*** Block opens ***
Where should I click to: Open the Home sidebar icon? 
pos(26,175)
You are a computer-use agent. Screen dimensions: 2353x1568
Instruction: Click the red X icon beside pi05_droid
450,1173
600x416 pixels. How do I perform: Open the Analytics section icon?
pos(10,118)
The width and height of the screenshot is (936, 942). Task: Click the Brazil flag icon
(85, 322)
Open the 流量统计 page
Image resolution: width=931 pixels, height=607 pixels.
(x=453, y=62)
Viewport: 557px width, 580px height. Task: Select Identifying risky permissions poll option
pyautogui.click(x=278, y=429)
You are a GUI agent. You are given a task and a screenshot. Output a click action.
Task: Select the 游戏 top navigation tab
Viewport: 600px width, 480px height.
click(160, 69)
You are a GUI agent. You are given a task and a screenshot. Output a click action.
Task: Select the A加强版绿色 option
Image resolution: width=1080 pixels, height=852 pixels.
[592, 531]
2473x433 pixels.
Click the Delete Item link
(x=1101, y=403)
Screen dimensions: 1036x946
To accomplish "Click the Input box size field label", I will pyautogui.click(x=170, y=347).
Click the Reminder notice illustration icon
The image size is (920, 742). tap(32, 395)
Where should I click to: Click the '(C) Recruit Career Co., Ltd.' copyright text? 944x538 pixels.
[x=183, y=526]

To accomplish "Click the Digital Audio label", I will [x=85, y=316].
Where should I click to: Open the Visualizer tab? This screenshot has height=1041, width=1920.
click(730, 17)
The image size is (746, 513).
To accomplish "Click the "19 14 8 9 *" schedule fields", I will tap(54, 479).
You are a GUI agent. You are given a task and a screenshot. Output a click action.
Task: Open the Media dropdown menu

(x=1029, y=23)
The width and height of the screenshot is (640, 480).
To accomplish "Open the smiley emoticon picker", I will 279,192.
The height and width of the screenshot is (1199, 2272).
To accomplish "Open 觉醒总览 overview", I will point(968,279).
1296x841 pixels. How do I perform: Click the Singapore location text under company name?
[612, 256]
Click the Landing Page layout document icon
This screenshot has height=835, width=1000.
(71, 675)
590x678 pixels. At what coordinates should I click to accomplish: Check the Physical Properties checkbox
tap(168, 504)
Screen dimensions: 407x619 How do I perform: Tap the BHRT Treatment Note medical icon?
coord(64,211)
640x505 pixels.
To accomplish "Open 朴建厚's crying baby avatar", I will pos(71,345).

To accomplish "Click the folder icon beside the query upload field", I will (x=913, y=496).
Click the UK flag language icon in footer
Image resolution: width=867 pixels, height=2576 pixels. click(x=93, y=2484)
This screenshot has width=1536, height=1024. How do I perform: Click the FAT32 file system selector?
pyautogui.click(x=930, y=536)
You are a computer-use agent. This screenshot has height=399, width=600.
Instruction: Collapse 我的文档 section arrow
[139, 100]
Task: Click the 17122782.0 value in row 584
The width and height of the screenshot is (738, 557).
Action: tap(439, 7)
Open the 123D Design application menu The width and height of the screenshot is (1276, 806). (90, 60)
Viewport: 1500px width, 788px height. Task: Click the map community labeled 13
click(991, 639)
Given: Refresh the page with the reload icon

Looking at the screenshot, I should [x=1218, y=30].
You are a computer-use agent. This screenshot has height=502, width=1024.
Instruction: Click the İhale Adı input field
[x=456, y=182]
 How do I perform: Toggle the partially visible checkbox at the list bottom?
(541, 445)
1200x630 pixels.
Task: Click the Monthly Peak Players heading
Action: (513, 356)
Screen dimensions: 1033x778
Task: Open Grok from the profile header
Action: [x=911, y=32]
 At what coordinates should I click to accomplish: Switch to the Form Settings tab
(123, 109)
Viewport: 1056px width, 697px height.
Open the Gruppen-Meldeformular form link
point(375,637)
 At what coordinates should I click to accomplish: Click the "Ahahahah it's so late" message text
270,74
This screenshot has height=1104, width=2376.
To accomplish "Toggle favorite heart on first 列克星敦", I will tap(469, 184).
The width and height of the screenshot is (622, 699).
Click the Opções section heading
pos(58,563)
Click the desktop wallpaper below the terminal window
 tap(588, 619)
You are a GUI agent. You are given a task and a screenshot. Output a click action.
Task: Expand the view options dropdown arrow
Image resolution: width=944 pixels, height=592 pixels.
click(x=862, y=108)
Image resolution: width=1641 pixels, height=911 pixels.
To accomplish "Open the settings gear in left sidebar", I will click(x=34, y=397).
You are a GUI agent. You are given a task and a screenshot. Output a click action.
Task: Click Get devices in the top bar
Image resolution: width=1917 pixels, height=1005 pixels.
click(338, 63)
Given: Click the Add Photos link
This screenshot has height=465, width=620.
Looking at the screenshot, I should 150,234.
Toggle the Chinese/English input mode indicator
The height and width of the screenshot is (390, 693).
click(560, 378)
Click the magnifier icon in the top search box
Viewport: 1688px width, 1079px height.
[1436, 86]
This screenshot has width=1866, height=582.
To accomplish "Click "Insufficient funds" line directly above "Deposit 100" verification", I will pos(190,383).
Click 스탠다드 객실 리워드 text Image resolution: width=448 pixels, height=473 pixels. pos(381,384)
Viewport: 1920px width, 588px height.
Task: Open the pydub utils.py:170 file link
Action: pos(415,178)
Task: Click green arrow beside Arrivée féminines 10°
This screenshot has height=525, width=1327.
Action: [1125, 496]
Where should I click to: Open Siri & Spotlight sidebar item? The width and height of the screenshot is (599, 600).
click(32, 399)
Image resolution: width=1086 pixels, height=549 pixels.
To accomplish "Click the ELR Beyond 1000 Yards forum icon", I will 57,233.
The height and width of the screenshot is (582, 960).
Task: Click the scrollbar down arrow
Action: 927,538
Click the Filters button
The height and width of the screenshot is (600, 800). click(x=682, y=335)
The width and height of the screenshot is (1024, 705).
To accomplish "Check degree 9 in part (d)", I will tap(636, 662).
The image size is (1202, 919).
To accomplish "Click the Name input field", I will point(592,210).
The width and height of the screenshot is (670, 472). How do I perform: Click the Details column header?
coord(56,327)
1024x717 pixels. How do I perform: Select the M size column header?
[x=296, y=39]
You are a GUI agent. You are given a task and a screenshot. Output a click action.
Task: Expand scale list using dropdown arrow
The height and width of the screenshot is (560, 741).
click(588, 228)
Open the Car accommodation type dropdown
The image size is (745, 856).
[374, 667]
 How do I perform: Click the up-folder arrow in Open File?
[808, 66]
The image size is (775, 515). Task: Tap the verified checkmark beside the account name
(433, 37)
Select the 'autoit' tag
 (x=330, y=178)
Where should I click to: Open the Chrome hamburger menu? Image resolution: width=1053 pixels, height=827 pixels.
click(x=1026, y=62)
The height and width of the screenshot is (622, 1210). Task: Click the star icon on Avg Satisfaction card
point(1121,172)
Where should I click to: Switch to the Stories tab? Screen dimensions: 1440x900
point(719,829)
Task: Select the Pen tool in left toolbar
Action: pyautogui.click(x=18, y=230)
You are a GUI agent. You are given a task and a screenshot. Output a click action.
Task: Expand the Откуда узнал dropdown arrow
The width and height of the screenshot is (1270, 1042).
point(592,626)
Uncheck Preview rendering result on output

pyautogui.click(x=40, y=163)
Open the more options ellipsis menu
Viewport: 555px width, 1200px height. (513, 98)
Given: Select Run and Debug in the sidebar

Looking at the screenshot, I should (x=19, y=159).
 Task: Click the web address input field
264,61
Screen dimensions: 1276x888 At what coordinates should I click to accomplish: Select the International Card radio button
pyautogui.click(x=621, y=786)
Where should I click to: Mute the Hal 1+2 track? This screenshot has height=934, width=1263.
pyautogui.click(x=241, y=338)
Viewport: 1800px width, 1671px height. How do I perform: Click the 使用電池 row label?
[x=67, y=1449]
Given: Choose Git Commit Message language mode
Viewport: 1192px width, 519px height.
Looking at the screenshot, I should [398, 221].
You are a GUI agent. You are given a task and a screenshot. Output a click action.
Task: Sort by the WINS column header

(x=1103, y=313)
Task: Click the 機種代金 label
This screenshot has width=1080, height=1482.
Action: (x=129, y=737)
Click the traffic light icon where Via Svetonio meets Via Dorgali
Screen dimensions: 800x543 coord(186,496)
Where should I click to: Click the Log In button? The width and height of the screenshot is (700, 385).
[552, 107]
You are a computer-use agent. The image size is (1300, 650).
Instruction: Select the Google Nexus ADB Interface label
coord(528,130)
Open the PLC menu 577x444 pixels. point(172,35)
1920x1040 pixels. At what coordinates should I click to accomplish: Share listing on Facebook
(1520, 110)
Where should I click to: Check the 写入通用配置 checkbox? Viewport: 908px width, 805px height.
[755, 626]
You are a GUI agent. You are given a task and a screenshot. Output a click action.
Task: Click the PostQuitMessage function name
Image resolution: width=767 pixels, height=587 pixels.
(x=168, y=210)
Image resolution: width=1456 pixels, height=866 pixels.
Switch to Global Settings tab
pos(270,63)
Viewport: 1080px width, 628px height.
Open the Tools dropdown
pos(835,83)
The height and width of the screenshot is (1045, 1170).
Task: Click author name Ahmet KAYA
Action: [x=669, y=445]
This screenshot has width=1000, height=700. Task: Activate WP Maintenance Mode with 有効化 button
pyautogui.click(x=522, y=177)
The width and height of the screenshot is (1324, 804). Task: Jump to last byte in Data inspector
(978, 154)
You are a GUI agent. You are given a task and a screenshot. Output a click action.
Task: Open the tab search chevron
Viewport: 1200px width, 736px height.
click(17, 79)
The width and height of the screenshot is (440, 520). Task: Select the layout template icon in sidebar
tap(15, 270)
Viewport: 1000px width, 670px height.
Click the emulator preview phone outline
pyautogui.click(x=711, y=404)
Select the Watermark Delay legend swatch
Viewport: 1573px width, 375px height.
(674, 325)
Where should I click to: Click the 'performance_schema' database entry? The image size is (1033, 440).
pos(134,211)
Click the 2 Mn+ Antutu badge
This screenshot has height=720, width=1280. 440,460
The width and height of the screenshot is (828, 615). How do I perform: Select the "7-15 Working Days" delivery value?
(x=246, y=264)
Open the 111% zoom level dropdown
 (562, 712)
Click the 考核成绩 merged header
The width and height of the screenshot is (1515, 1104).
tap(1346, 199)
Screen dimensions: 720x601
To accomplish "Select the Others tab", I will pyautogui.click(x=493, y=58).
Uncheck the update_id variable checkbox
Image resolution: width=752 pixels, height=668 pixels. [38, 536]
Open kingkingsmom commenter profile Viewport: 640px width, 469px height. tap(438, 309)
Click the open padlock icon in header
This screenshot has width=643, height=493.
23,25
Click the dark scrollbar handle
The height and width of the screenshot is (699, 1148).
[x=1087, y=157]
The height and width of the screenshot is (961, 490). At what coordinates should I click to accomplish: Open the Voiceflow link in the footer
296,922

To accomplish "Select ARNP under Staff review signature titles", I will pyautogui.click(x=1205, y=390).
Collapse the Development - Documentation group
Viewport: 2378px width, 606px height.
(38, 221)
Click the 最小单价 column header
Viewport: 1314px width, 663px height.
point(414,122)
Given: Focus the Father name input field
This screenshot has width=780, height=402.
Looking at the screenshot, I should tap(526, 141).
*** Block closes ***
● **REQUIREMENT**:
Check each line of these records for the string "search" and state only how many lines have it.

● **ANSWER SECTION**:
2